Extracted records:
_ _ _ _
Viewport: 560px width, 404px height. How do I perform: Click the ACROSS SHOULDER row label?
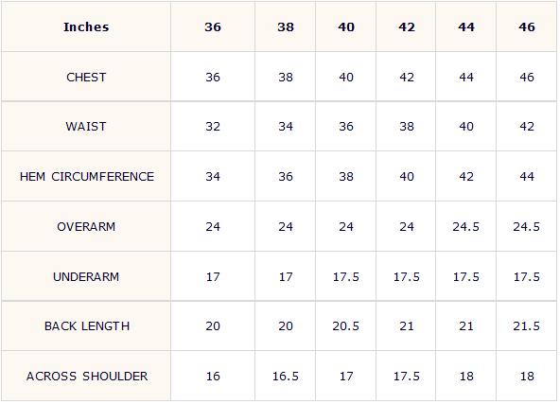click(87, 377)
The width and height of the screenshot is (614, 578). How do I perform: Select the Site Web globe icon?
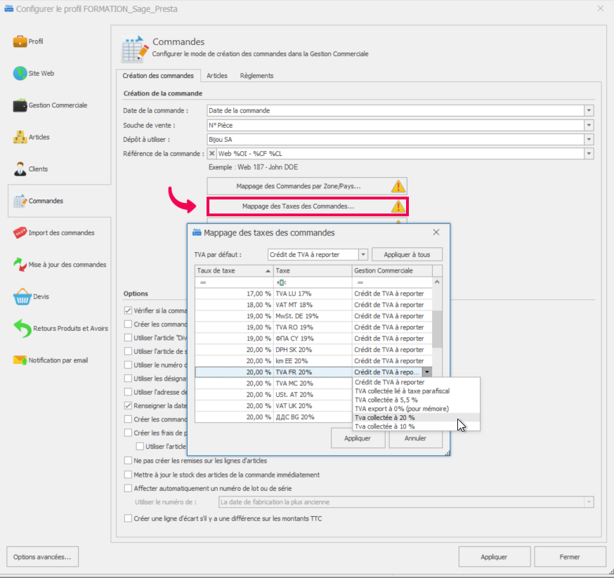(20, 73)

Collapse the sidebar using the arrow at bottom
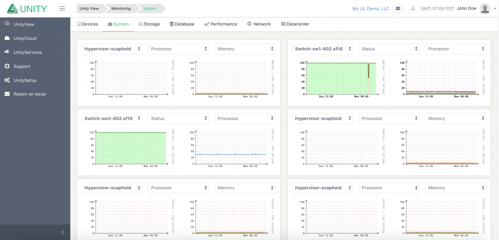point(62,232)
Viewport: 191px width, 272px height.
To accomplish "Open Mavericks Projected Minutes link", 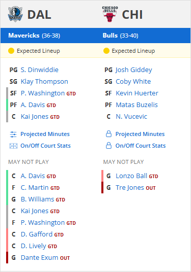I will coord(45,134).
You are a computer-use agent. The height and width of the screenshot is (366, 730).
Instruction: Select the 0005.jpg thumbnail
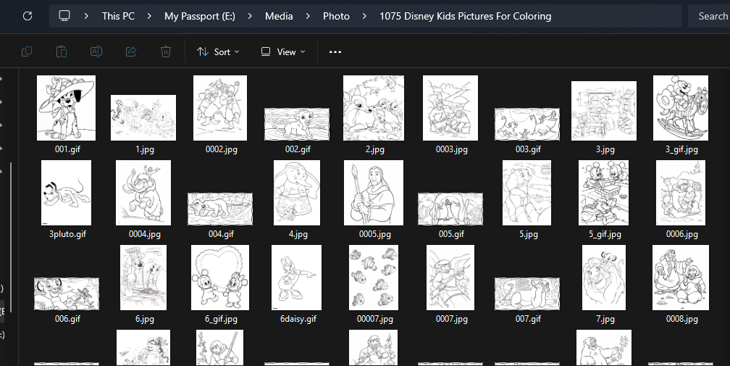374,193
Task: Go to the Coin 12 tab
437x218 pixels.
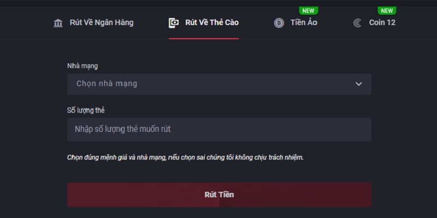Action: (382, 23)
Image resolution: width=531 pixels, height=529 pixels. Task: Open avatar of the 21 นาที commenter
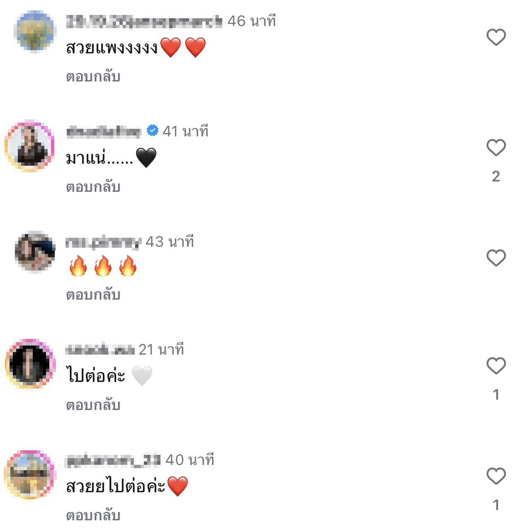tap(29, 364)
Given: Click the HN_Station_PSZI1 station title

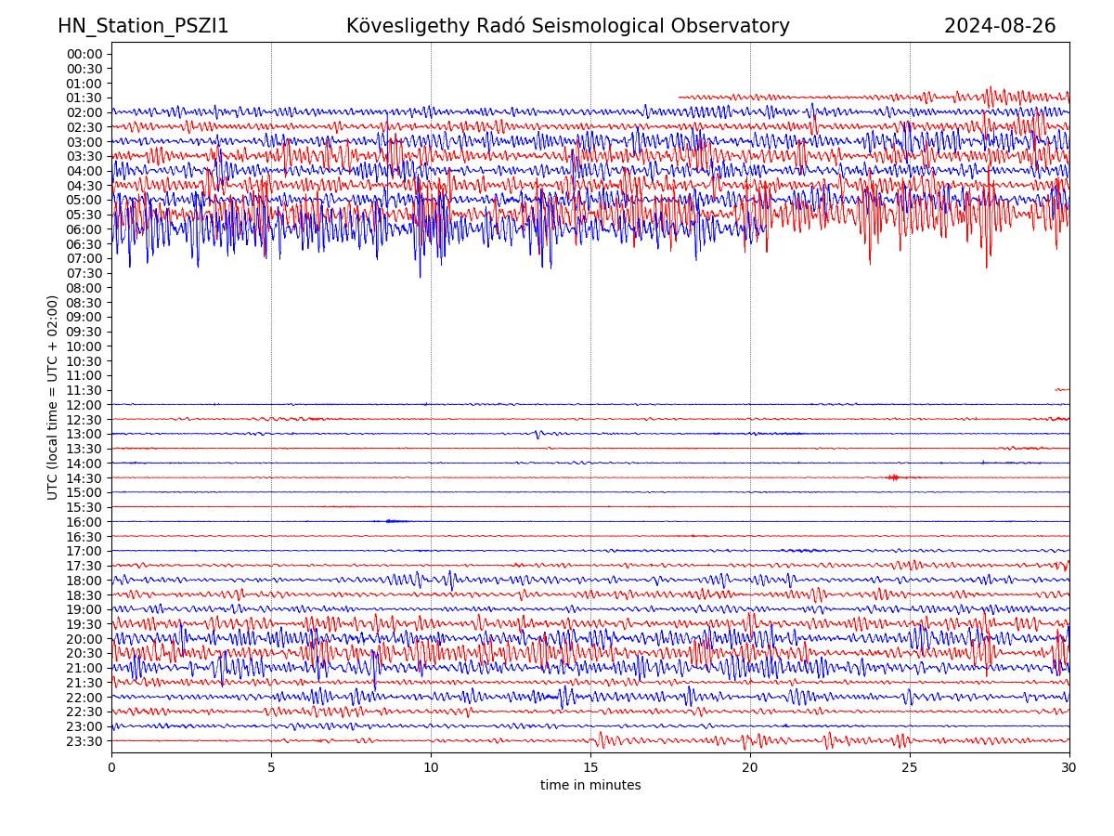Looking at the screenshot, I should pos(143,26).

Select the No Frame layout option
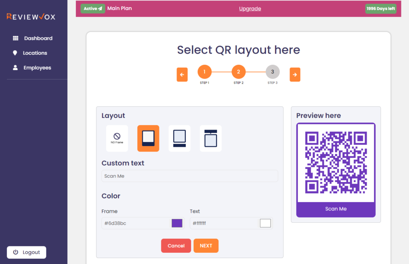coord(117,138)
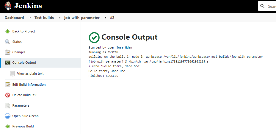Click the Parameters document icon

(x=7, y=105)
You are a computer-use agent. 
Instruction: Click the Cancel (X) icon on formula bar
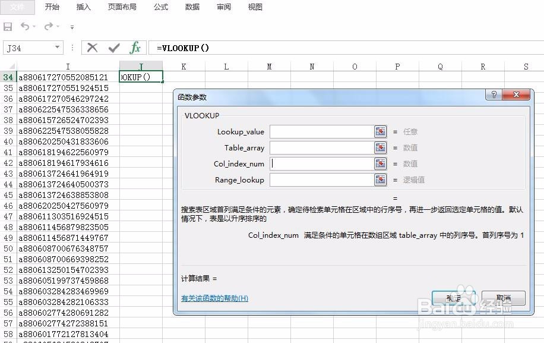coord(93,48)
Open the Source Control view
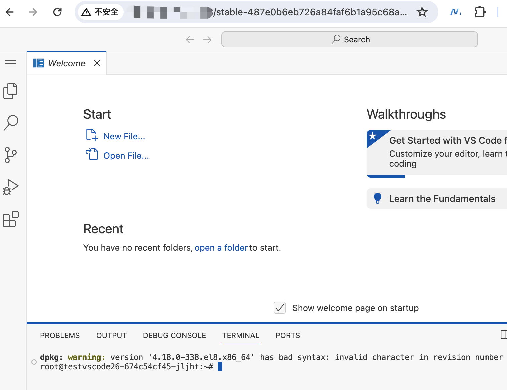 (11, 155)
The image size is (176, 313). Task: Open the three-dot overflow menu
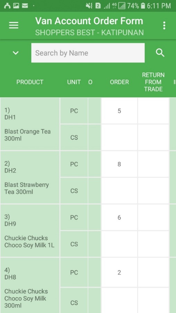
_ _ _ _
Task instructions: Show each line of the material where the word "agent" occurs.

Result of this exercise:
You are a computer-use agent. The height and width of the screenshot is (366, 730).
You are a computer-use agent. 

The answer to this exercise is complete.